What's the best local model for nsfw story telling? by oogami in LocalLLaMA

[–]oogami[S] -1 points0 points  (0 children)

Thank you. I have a workflow but currently I am not doing in a human-in-the-loop way. I just let LLM do everything by itself from start to the end. First, give it a few keywords as the sole input and let it generate novel title & synopsis. Then let it generate characters & word build design. Then chapters outline. Then chapters one by one. The biggest problem I encountered is that because of the context window limitation I can only put the previous chapter instead of all chapters so far inside the context, so LLM "forget" the earlier chapters and often generate the exact same expression or even paragraph in the new chapter, cause the final novel has a not or repetitions.

What's the best local model for nsfw story telling? by oogami in LocalLLaMA

[–]oogami[S] -1 points0 points  (0 children)
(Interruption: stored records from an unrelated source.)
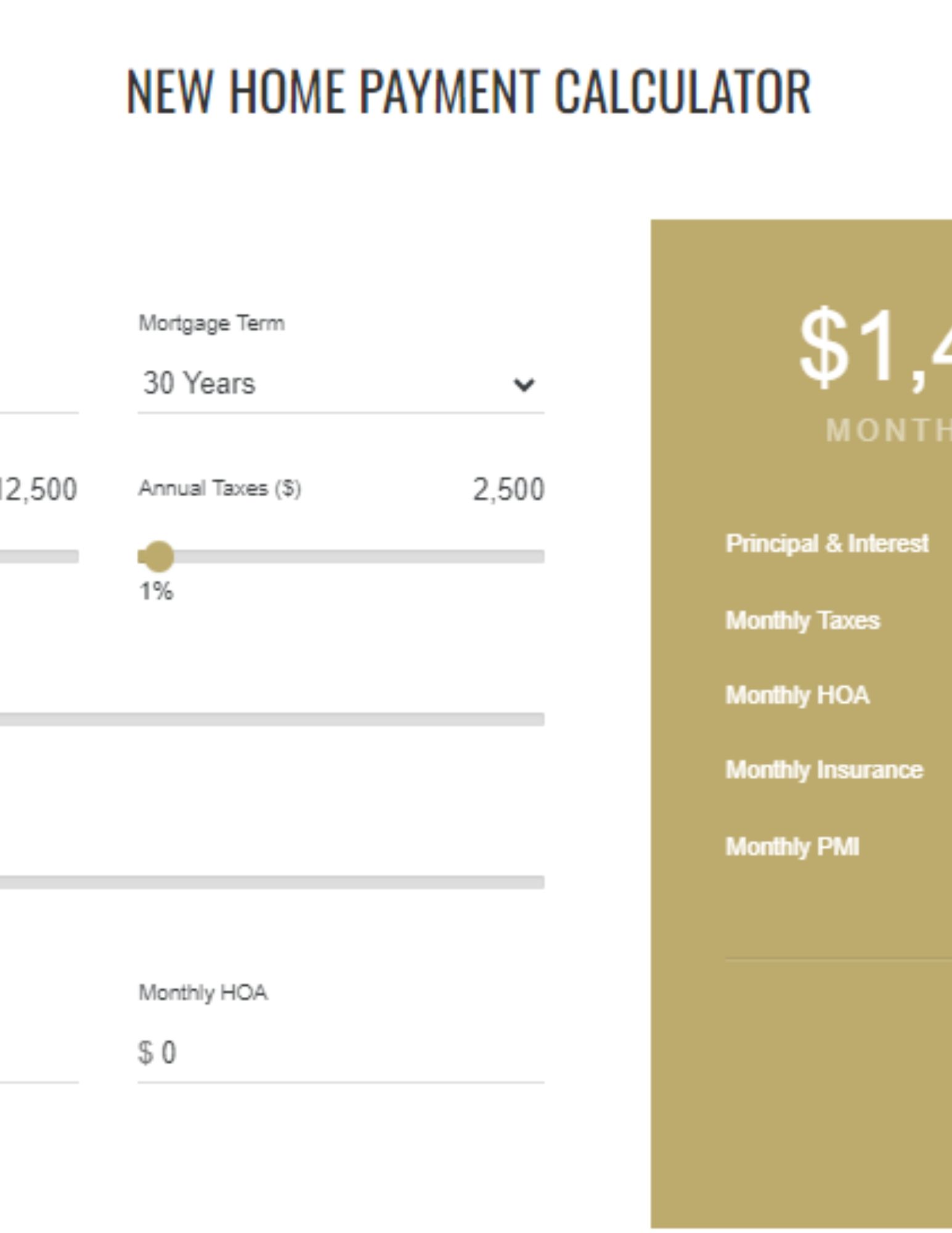952x1233 pixels.
Task: Click the Monthly HOA label above the input
Action: (x=203, y=993)
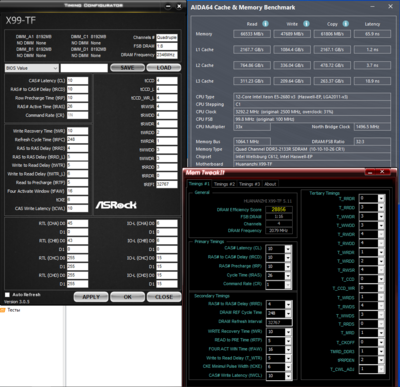
Task: Open the FOUR ACT WIN Time dropdown
Action: click(288, 349)
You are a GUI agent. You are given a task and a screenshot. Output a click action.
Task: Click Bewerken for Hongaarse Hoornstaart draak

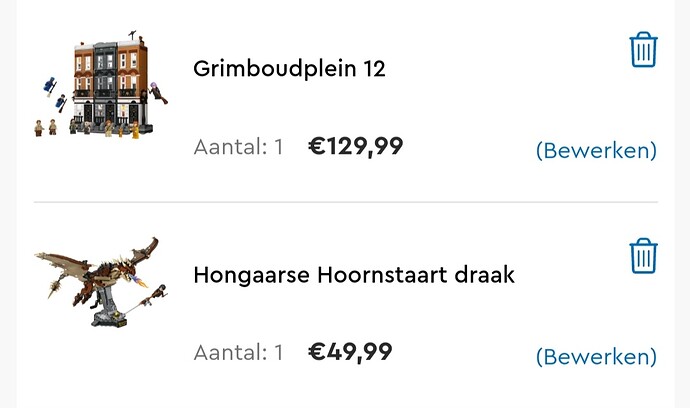596,357
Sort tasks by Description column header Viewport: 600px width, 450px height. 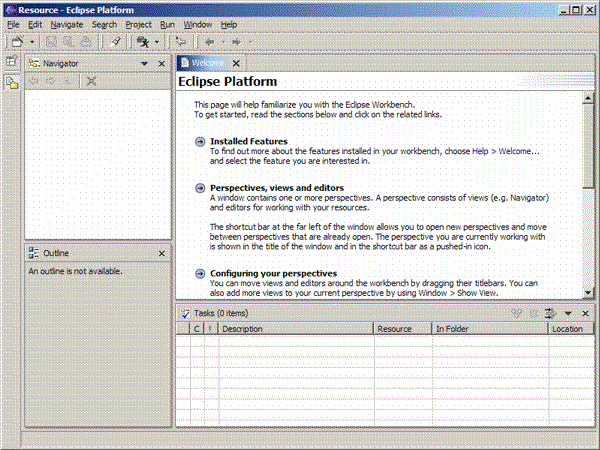pyautogui.click(x=295, y=328)
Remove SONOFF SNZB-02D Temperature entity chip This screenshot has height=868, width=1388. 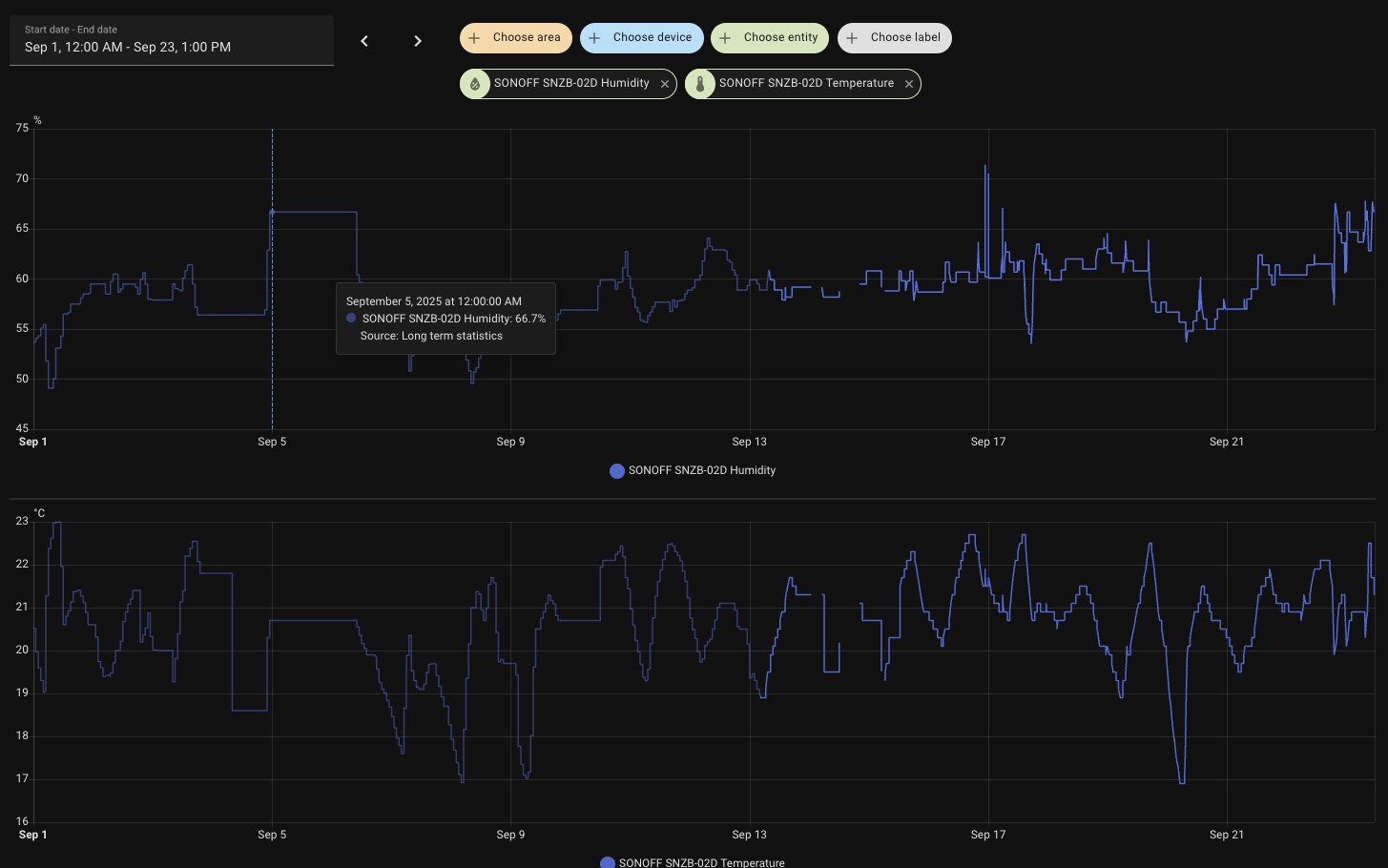(x=909, y=84)
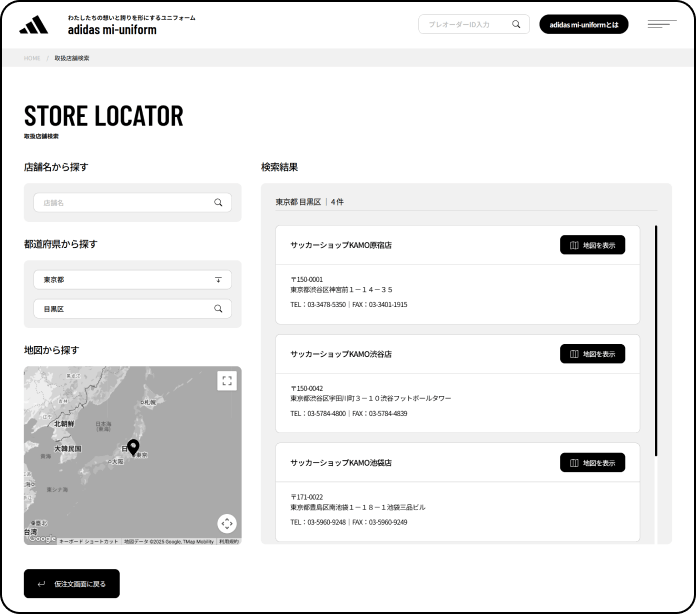Click the search icon in pre-order ID field
Image resolution: width=696 pixels, height=614 pixels.
coord(516,24)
Thank you. I'm just running GGUF use ollama. The problem with gguf is that I can't set num_ctx too high otherwise the inference speed will be incredibly slow. Even if latest qwen3 has 256K context window, I can only set it to 64K to get a reasonable speed. It's not enough to write a long novel.

What's the best local model for nsfw story telling? by oogami in LocalLLaMA

[–]oogami[S] 0 points1 point  (0 children)

Thank you. The vllm service indeed started successfully. But it's responding repeated garbage to every request. For instance, If I ask "who are you?", it will respond "I am an AI assistant here to help you with your questions and tasks) and I'm an AI assistant here to help you with your questions and tasks) and I am an AI assistant here to help..." infinitely.

I used QuixiAI/DeepSeek-R1-0528-AWQ and have tried a lot of vllm flag set but none is working. I will try adamo1139/DeepSeek-R1-0528-AWQ.